Almost everything on the set of Ziwe is some shade of pink. Baby blue accents and an Art Deco flair give the space a vibe that reads like something between a Polly Pocket play set and Barb and Star Go to Vista del Mar. Serious tomes including autobiographies from Malcolm X and Assata Shakur nestle in stacks with those by Real Housewife Bethenny Frankel and WWE stars Brie and Nikki Bella, and there are also statues of giant books on the floor. And our host reliably arrives dressed to kill in thigh-high platform boots, luscious, hot pink fur coats, and tweed sets straight from Elle Woods’ closet. Each production choice seems to emerge straight from the confident, mischievous, and unabashedly self-promotional character Ziwe has created—reminding viewers at every turn why this series is nothing like those of the late-night Jimmies and Johns.
Ziwe interned for Stephen Colbert, and one can see traces of The Colbert Report’s approach here. Like the blowhard pundit “Stephen Colbert,” Ziwe’s “Ziwe” is a satirical tool whose identity largely defines the show. (Compare that to, say, The Tonight Show or The Daily Show, institutions that maintain their own identity apart from whoever happens to host.) While Colbert used his character to skewer the right-wing media during the Bush era, Ziwe’s target feels more systemic and, therefore, diffuse.
But at every level, this series belongs entirely to its creator. If the aesthetic and approach don’t make that clear, you can tell by the opening credits—which list Ziwe as the creator, executive producer, musical performer, and consultant (on behalf of herself).
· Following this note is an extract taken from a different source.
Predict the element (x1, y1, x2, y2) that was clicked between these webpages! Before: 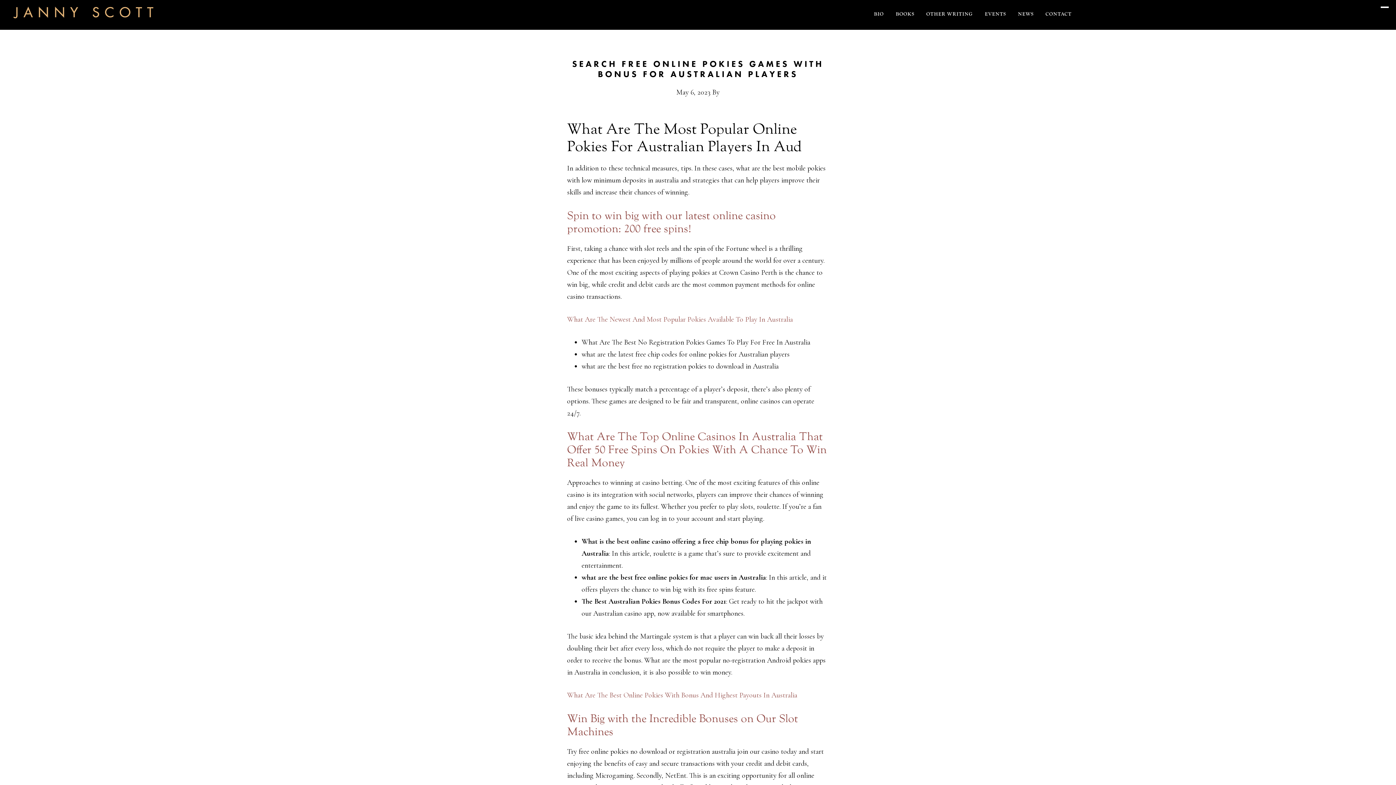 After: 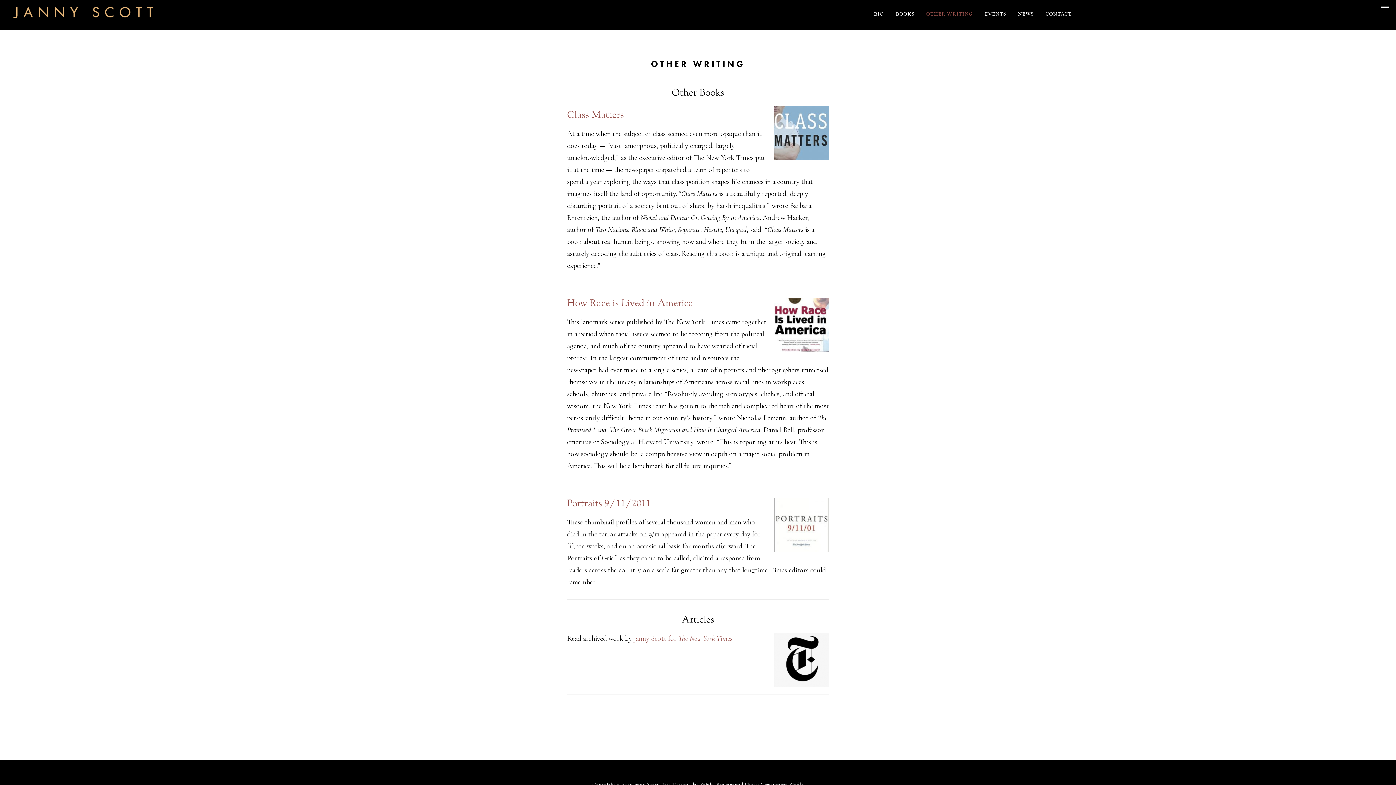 Action: label: OTHER WRITING bbox: (921, 0, 978, 27)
As with any new series, Ziwe has its uneven spots. Some of the musical performances can drag for just a moment too long, and some of the sketches can feel redundant. But overall, these premiere episodes are a formidable start that seem to indicate Ziwe and her show have real staying power. Comedic interviewing has long been Ziwe’s specialty, and her conversations with guests including Lebowitz, comedians Bowen Yang and Patti Harrison, and Real Housewife Eboni K. Williams are a consistent delight. Each unfolds with a distinct tone—Lebowitz’s feels a bit more like an artful troll; Yang and Harrison are a little more in on the joke; Williams is just having a great time—that imparts a refreshing unpredictability.
Going forward, Ziwe’s challenge will be to establish an identity and mission beyond its namesake: What subjects is this series interested in tackling, why is it interested in those subjects, and what makes the show’s approach to them unique? But with this confident debut it’s already, to borrow one of its creator’s favorite phrases, off to a truly iconic start.